The U.S. FDA has approved seven products as first-line cessation aids
(1) Nicotine Patch: easiest to use. Best compliance. Dose: 21mg for smokers using 10 or more cigarettes per day (CPD);14mg for smokers using less than 10cpd. Consider combination of long-acting (i.e.patch) with short-acting (i.e. gum/lozenges/inhaler) with smokers >1/2ppd. Consider high dose patch for smokers>1-2ppd (i.e. 42mg or 2 x 21mg patches).
(2) Nicotine lozenges: 2 or 4mg prn up to 16/day. They also come in a “mini” version (same dosages) which are preferred by many smokers.
(3) Nicotine gum: 2 or 4mg prn up to 16 pieces/day. They come in various flavors.
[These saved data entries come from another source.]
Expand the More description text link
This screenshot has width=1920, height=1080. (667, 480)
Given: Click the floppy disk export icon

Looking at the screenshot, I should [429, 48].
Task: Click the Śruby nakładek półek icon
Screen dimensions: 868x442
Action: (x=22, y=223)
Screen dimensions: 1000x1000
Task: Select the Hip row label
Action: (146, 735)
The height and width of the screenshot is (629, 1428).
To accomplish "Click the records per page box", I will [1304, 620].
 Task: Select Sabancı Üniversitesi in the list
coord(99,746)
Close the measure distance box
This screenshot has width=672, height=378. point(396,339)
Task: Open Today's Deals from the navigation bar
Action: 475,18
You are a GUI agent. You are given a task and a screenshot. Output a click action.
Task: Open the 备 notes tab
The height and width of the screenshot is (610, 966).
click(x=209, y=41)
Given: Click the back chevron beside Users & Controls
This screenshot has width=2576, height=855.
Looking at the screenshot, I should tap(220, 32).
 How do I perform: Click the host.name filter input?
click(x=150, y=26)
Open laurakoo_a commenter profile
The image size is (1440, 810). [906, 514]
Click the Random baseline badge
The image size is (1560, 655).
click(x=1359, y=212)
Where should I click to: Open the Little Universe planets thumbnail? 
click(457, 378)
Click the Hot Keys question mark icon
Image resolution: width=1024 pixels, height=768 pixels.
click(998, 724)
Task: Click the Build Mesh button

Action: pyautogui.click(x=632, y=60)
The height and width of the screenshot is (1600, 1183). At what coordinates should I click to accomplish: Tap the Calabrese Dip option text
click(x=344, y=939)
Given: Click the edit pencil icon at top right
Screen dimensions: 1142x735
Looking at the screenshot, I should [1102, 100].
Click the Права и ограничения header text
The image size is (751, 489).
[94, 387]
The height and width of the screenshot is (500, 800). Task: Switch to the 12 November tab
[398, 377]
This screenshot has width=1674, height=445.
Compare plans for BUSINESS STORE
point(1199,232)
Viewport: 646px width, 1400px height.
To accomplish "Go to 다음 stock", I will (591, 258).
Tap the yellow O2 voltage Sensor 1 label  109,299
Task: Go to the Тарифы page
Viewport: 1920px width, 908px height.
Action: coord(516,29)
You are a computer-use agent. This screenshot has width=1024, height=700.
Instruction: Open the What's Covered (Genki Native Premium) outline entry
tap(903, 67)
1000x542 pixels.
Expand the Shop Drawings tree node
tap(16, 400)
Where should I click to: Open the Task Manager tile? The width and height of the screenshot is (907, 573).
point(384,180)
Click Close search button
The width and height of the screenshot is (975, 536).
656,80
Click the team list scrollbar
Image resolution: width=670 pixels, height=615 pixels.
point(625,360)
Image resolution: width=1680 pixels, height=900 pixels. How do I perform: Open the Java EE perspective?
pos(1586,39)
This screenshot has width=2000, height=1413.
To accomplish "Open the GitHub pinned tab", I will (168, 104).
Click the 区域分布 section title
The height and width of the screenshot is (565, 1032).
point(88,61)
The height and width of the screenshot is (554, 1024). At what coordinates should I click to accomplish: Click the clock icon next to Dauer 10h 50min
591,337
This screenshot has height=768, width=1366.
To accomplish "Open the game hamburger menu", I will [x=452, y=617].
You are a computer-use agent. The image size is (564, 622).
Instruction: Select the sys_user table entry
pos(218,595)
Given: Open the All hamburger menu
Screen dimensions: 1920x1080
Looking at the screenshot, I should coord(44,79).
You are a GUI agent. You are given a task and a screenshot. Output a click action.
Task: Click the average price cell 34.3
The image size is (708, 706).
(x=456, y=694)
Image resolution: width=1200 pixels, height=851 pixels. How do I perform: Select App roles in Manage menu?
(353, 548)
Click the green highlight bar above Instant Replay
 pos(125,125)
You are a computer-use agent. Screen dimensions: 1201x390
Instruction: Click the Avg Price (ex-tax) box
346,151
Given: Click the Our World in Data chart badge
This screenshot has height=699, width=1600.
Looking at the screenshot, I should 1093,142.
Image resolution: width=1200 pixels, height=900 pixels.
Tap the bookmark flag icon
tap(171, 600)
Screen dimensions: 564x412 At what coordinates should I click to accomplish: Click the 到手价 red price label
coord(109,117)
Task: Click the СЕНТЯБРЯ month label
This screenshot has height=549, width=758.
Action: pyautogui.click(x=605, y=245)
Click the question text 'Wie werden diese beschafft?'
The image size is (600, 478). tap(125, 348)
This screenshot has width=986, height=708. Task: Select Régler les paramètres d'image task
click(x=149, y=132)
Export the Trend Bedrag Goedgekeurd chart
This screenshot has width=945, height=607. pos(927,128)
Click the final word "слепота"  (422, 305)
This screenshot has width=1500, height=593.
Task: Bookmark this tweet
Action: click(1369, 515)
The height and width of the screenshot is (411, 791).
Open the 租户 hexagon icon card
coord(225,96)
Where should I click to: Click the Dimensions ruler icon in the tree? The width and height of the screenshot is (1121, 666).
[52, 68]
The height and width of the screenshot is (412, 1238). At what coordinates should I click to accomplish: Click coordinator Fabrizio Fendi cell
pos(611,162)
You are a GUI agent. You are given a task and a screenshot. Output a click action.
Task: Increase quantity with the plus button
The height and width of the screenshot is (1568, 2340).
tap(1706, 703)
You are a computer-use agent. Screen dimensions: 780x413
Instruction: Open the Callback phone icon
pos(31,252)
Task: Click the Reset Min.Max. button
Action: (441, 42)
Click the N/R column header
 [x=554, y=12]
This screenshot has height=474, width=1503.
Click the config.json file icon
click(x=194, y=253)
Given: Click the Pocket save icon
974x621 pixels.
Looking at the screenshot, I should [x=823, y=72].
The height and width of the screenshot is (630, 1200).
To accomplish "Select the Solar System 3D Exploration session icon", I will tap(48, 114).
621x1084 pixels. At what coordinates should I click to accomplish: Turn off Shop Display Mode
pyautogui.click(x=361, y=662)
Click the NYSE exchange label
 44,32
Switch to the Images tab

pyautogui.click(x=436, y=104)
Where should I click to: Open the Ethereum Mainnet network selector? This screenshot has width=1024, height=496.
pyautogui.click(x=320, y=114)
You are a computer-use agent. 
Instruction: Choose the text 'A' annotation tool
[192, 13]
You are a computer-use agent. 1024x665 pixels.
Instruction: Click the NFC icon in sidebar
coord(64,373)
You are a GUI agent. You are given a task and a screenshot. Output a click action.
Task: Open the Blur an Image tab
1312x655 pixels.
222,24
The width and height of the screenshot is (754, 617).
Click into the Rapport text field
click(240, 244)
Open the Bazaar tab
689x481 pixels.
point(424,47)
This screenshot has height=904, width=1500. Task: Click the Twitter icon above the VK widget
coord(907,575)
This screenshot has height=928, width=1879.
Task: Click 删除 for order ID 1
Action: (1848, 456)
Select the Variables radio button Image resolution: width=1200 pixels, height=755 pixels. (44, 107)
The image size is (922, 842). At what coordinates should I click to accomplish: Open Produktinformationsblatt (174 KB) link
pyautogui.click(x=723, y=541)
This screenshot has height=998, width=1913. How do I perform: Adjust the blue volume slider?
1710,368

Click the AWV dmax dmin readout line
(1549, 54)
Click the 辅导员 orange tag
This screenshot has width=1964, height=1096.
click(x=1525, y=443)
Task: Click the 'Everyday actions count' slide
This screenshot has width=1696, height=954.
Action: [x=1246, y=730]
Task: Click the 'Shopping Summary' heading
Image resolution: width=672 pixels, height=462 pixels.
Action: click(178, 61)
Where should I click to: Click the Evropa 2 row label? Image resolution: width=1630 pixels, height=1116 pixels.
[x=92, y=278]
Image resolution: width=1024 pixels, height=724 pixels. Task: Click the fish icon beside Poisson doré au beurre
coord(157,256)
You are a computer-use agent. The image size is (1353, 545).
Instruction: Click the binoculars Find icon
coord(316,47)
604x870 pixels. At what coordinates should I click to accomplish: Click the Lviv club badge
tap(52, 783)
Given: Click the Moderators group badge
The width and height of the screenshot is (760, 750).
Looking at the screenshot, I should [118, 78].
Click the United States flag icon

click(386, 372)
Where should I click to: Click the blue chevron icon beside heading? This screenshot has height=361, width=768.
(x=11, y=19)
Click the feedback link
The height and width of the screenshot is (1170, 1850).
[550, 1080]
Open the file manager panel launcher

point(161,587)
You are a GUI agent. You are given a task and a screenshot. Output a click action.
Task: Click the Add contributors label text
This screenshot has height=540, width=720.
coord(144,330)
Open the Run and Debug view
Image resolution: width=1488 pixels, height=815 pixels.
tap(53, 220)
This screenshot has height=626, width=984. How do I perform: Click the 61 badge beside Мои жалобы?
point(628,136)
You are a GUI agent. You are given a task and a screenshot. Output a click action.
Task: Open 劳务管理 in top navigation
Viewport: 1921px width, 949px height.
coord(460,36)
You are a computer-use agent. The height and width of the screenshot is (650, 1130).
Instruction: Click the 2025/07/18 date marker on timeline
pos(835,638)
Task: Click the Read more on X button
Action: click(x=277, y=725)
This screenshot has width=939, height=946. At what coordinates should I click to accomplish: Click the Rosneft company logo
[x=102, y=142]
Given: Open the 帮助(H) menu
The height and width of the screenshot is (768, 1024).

(4) Nicotine Inhaler: 10mg cartridges. Available by prescription only
(5) Nicotine spray: Available by prescription only. Generally has more complaints of local side effects (irritation of nose + throat from spray).
(6) Bupropion SR: The dose is 150mg for three days, then 150mg BID x 12 weeks. Should be started approx. 1 week prior to quit date. Combination with NRT is considered safe and clinically useful.
(7) Varenicline (Chantix): A partial agonist of the a4B2 receptor, is also FDA-approved for smoking cessation. It is recommended to avoid nausea to begin with 0.5mg qd Day 1-3, then 0.5mg BID Day 4-7, then 1mg BID. Treatment is 12 weeks. For those who are smoke free at end of treatment may benefit from an additional 12 weeks. Patients quit between day 7 and 28.
(8) Nortriptyline and clonidine are two second-line therapies that may be considered if nicotine replacement therapy, bupropion SR, or varenicline are ineffective or medically contraindicated. These treatments, however, are not FDA-approved for smoking cessation and have more side effects than the other treatments.